Se Martinez dopo quell’incidente di tre anni fa è potuto tornare in bicicletta, la stessa cosa non hanno potuto fare ad esempio Davide Rebellin e Manuel Lorenzo Ntube, per citare solamente gli ultimi due casi più noti. In Italia “puoi ammazzare un ciclista, scappare all’estero guidando il tuo camion e continuare a vivere come se nulla fosse mentre la persona che hai ammazzato è ancora in attesa dell’autopsia e la sua famiglia, devastata, non ha potuto ancora nemmeno organizzarle il funerale“, sottolinea l’Accpi nella sua nota. Il riferimento è appunto alla tragica morte di Rebellin, travolto da un camionista – che poi è fuggito, stando alla ricostruzione, senza soccorrerlo – mentre era uscito per un giro in bicicletta, una consuetudine anche poche settimane dopo il suo ritiro. Manuel Lorenzo Ntube invece era un 16enne calciatore del Padova, travolto durante una pedalata con un suo amico.

L’autore della frase “investire un ciclista per educarne cento” è stato assolto perché per il Tribunale “il fatto non costituisce reato”. “Entro 90 giorni verrà depositata la sentenza, entro 135 giorni si potrà fare appello. Cavorso e Accpi intraprenderanno questa strada, il processo civile continuerà per rispettare la memoria di tutte le vittime della strada e per tutelare chiunque in questo Paese voglia muoversi usando la bicicletta. Mezzo il cui utilizzo dovrebbe essere incentivato e, invece, ancora una volta viene delegittimato e penalizzato. In Italia continuano a morire ogni giorno bambini e adulti, donne e uomini, studenti e lavoratori, ricchi e poveri, campioni e persone comuni, senza distinzione alcuna, perché la violenza stradale non accenna a fermarsi e quella verbale contro gli utenti deboli invece di essere punita continua ad essere considerata accettabile”, si legge nel comunicato dell’Accpi.

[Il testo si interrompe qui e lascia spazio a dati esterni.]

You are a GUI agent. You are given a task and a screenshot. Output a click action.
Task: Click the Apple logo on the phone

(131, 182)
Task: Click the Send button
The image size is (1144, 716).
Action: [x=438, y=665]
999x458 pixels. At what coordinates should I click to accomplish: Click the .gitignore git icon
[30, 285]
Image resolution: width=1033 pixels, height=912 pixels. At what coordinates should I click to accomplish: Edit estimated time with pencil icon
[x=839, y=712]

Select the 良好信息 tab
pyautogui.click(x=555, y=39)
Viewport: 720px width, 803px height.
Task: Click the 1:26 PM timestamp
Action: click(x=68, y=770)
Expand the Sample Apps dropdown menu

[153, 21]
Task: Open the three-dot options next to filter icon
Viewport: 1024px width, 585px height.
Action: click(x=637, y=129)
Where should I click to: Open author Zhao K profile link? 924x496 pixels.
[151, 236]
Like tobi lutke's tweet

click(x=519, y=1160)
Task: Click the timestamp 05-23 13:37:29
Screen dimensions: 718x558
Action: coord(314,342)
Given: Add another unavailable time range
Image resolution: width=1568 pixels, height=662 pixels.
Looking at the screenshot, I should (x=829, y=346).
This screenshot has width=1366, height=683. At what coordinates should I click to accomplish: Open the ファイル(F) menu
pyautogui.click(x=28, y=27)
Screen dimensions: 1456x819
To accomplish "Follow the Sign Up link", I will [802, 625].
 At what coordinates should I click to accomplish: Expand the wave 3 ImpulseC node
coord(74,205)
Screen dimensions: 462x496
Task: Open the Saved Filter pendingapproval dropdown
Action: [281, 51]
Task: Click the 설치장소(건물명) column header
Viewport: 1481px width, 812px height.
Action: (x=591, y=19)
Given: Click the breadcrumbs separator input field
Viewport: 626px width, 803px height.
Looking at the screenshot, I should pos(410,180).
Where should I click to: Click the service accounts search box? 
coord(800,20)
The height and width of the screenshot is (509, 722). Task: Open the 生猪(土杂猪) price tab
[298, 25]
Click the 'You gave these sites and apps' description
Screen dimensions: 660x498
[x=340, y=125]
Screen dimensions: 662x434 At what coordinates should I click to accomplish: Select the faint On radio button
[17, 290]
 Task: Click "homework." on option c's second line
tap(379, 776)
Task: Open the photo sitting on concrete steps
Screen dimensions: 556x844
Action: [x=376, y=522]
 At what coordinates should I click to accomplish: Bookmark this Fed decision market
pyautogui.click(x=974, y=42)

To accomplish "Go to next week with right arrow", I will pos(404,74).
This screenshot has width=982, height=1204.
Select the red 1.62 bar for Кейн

L’Associazione dei ciclisti professionisti italiani lancia poi un’iniziativa per domenica: “Per ricordare Davide Rebellin e continuare a chiedere rispetto e tutele per chi pedala invitiamo chiunque quel giorno a pedalare con il lutto al braccio e a postare sui propri canali social messaggi rivolti alla sicurezza stradale con l’hashtag #unmetroemezzodivita e taggando @accpi. Rilanceremo i vostri messaggi con piacere perché alla morte e alla violenza vogliamo rispondere con tutta la nostra voglia di vivere, la gioia di pedalare e il rispetto che merita ogni vita umana, anche quella di chi ci insulta e non si rende conto che quando è al volante è come se avesse in mano una pistola carica“, spiega Cristian Salvato, presidente di Accpi.